For the calendar year 2017, you can contribute an HSA maximum of $3,400 for an individual and $6,750 for a family. Savers aged 55 and over can make an optional catch-up contribution of up to $1,000 each year.
The Low-Down on HSAs
A Health Savings Account is a savings account you use for healthcare expenses a bit like a medical IRA. It works hand-in-hand with healthcare insurance to help you meet your out-of-pocket medical expenses such as deductibles and medical costs not covered by your health plan. You can open an HSA through your health insurance broker, such as Zenefits, or through many banks and financial institutions. HSAs have tax-free contribution limits that may vary by year and restrictions on eligibility.
Advantages of an HSA
The major advantage of an HSA is that it is treated favorably for tax, so:
- You don't pay tax on contributions up to the maximum annual contribution limit. Depending on your employer's plan, you either deduct your HSA contributions from your taxes or your employer takes contributions directly from your paycheck before taxes are applied.

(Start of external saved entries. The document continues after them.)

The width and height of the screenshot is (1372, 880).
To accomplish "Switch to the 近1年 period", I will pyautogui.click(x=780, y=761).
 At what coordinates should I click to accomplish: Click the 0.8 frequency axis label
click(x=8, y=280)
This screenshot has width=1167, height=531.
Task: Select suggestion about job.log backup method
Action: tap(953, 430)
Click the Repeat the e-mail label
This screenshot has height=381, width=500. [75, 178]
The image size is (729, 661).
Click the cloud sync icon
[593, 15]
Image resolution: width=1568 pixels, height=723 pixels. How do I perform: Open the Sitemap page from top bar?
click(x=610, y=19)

- Interest you earn on the account is tax-free.
- You can withdraw money from your HSA to pay just about any kind of healthcare expense, and you don't pay tax on these withdrawals.
- You can use the HSA to pay for medical expenses for your spouse or a dependent without tax penalty.

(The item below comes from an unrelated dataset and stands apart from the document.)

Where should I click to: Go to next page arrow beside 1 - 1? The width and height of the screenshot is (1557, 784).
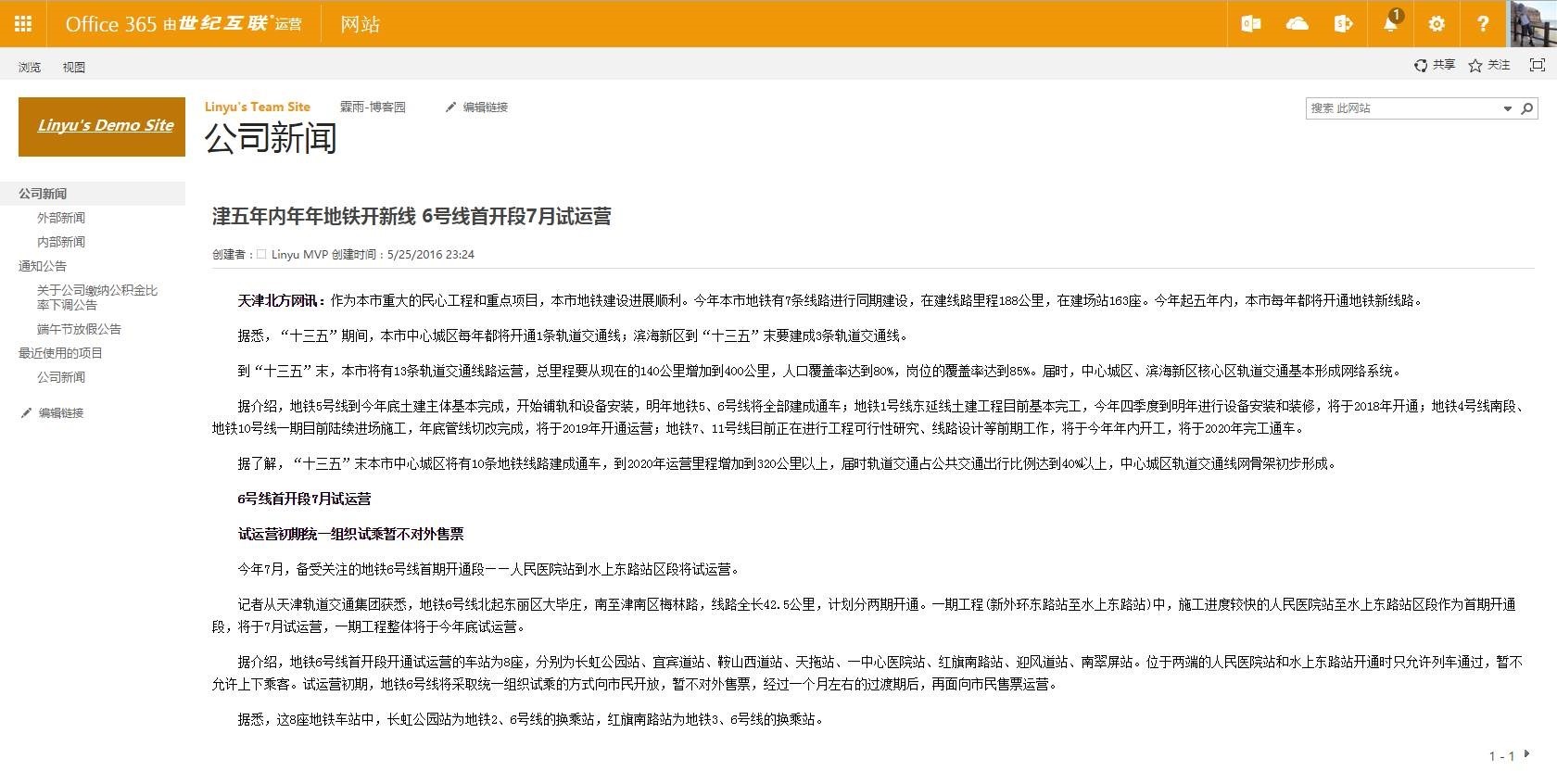(x=1526, y=754)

- Once you reach the age of 65, you can withdraw money from the HSA for non-medical expenses, also tax-free.
All in all, depositing cash into an HSA can save a fair chunk of taxes, as this calculator shows.
What's the Drawback?
There's really only one drawback to an HSA. Just remember, it must be paired with a high-deductible health plan (HDHP). An HDHP is a plan with lower premiums but a relatively high annual deductible, the amount you pay out of your own pocket before your insurance kicks in, as determined by your insurance provider.

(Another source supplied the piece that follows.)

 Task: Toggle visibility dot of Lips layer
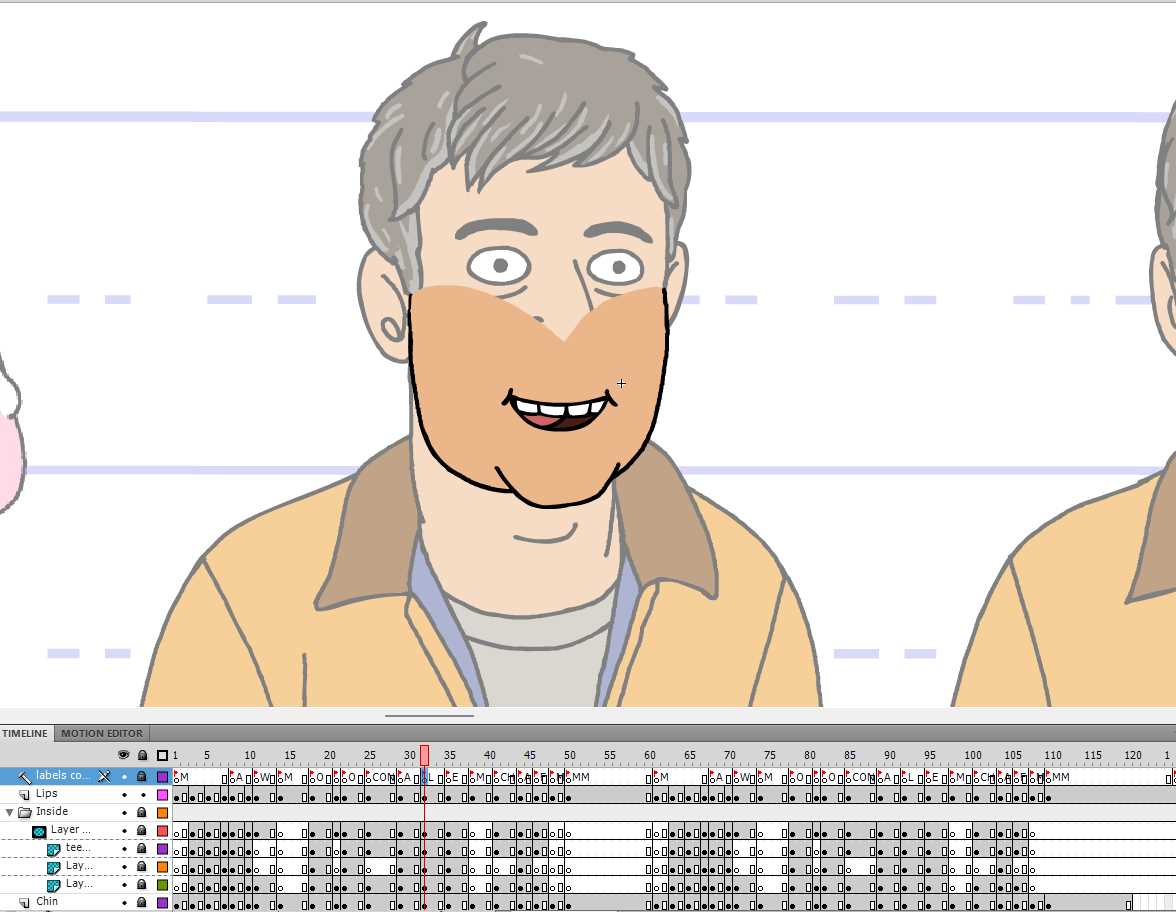[124, 794]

In 2017, the IRS defines an HDHP as a plan with a minimum annual deductible of $1,300 for individuals. For families, the minimum deductible is $2,600. The maximum permissible deductible, along with other out-of-pocket expenses, is $6,550 for individuals and $13,100 for family coverage. Policies with deductibles outside these ranges do not qualify as an HDHP, so if you belong to one of these, you are not eligible to open an HSA. You also won't be eligible to open an HSA if you're enrolled in Medicare or any other non-compatible plan, or if someone can claim you as a dependent on their tax return. In a nutshell, HSAs provide a tax-advantaged way of saving for those pesky current and future health care costs.
One Fun Fact About HSAs
Parents, spouses and even friends can contribute; so, now's your chance to cash in on having a friend with benefits!